Task inputs:
▶
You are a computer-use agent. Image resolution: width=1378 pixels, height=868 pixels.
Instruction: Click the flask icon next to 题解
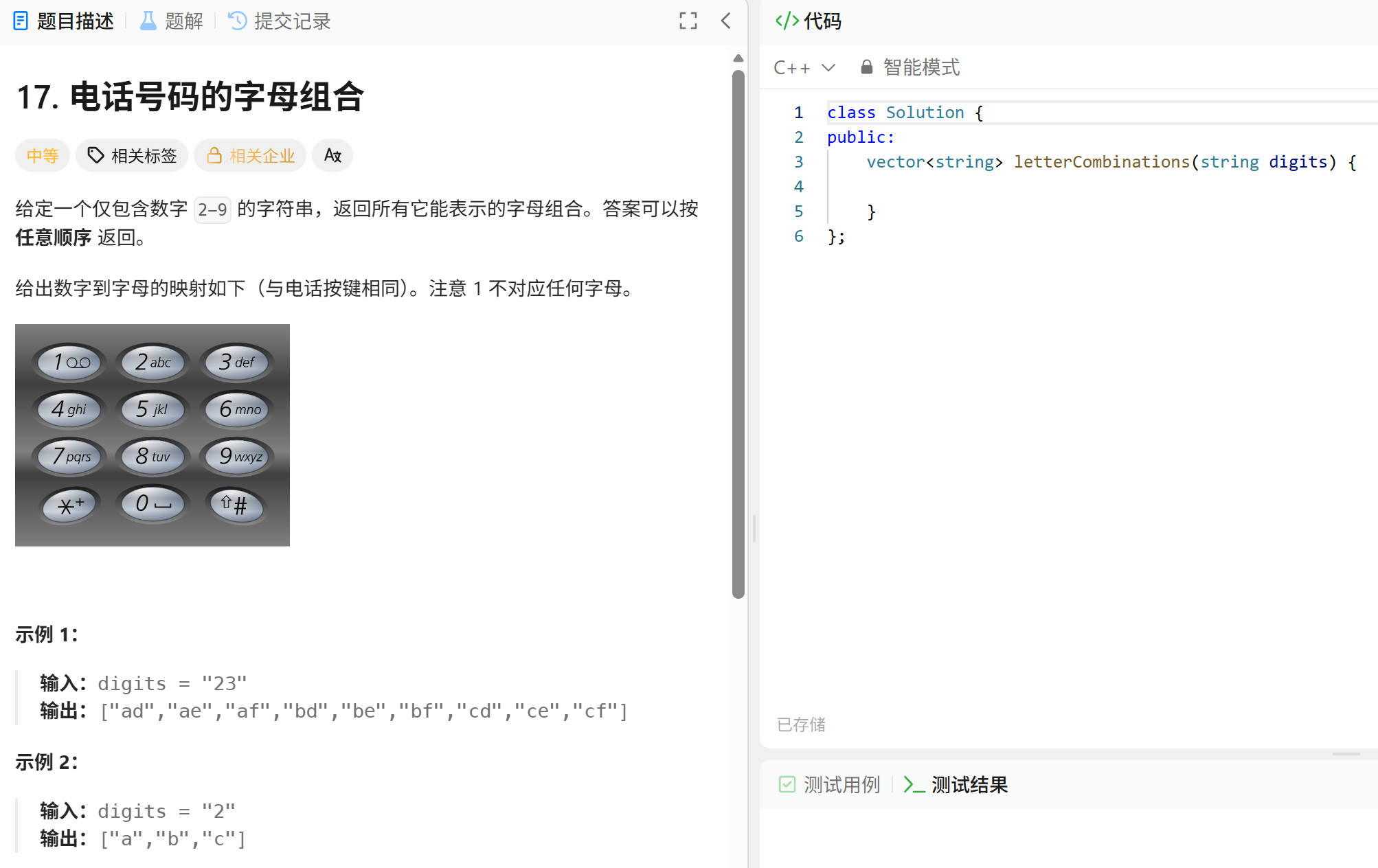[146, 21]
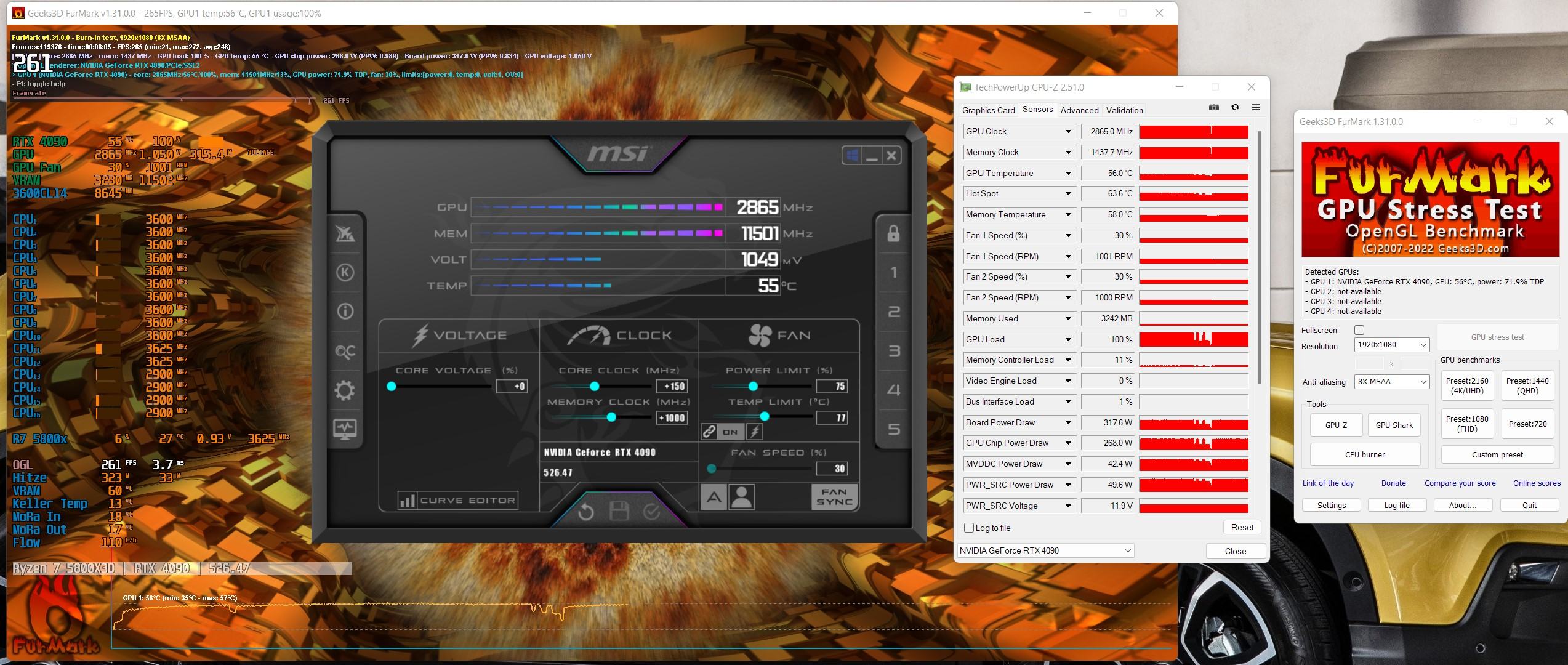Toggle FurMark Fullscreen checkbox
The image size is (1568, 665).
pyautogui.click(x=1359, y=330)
◀
▶
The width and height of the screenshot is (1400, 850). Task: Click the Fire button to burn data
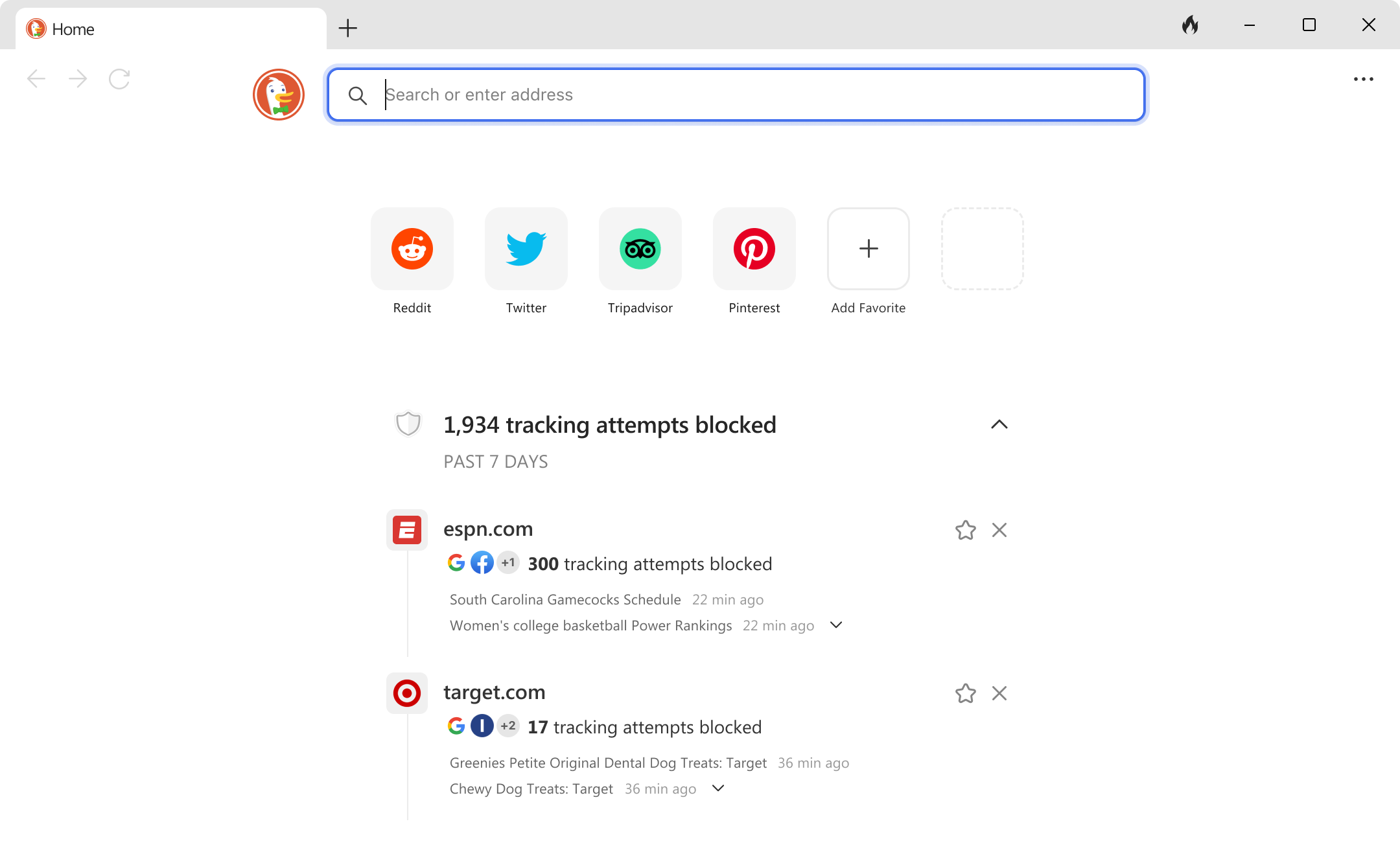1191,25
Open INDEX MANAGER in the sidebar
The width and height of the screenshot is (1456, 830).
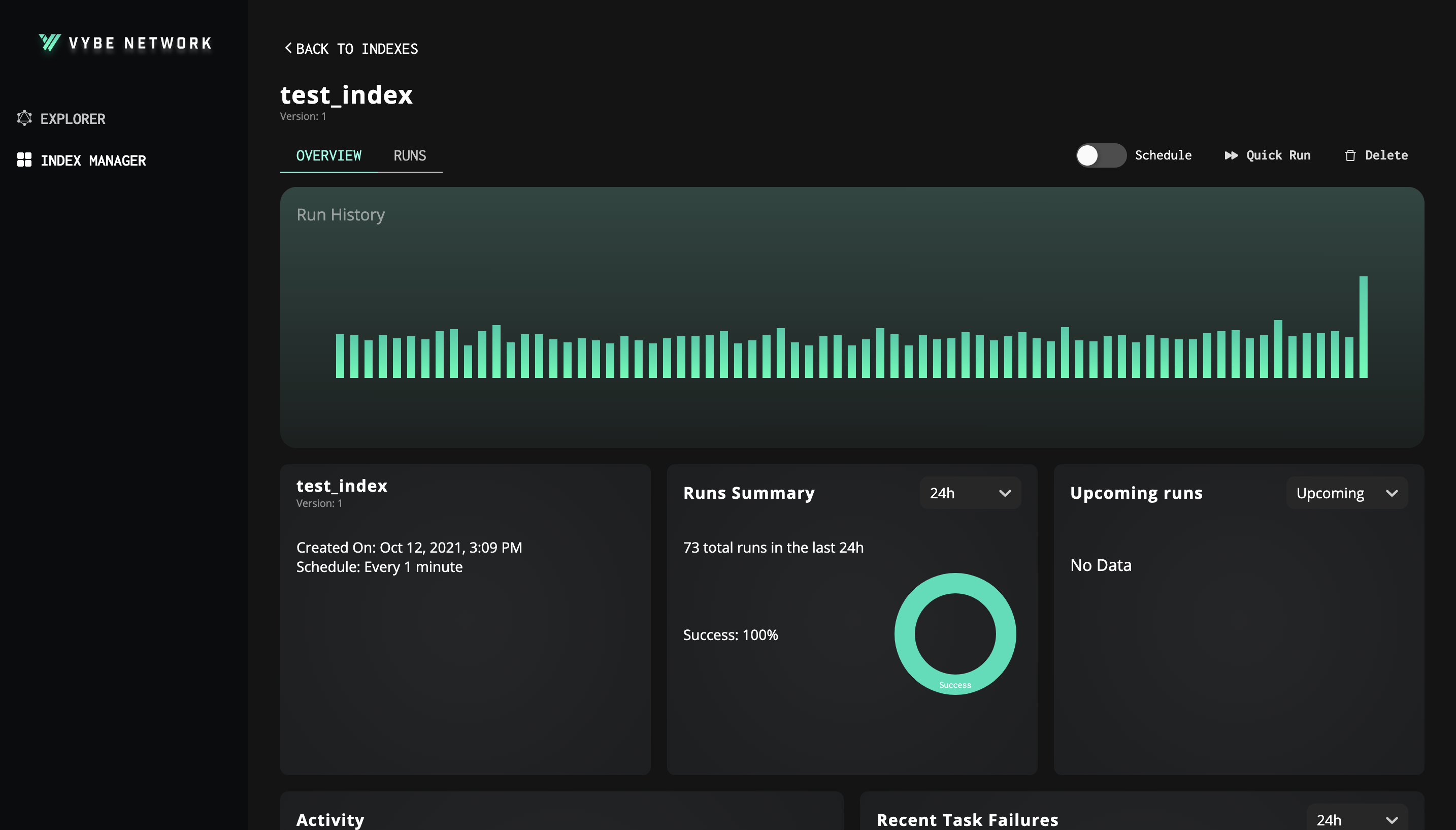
◀
▶
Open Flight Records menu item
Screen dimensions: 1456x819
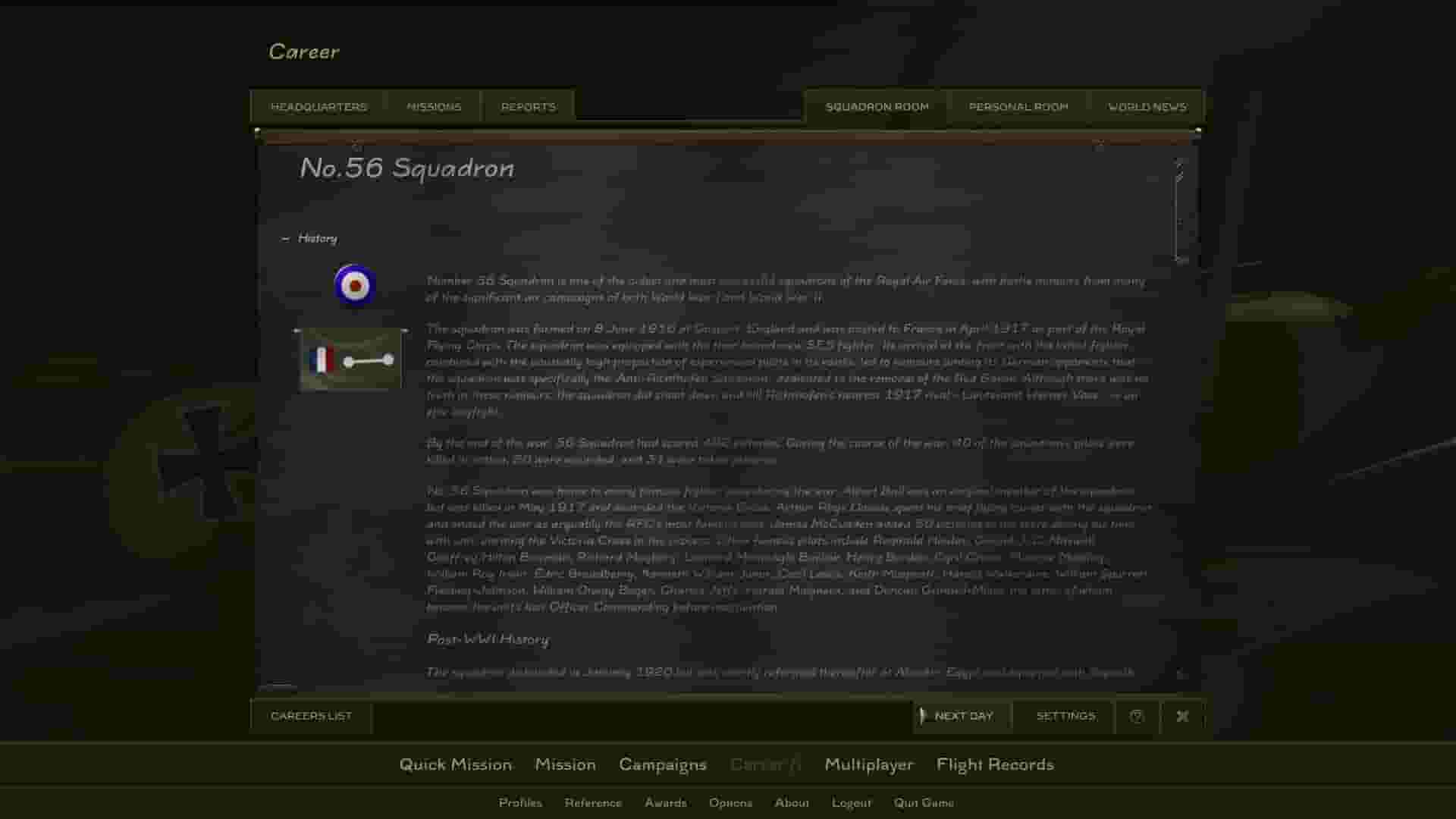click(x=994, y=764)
◀
Goal of the exercise: Look above for the line holding "Open INDEX MANAGER in the sidebar", then set down exactly that line and every line after it up to and including the line holding "The width and height of the screenshot is (1456, 830).", with nothing else.

Answer space:
Open INDEX MANAGER in the sidebar
The width and height of the screenshot is (1456, 830).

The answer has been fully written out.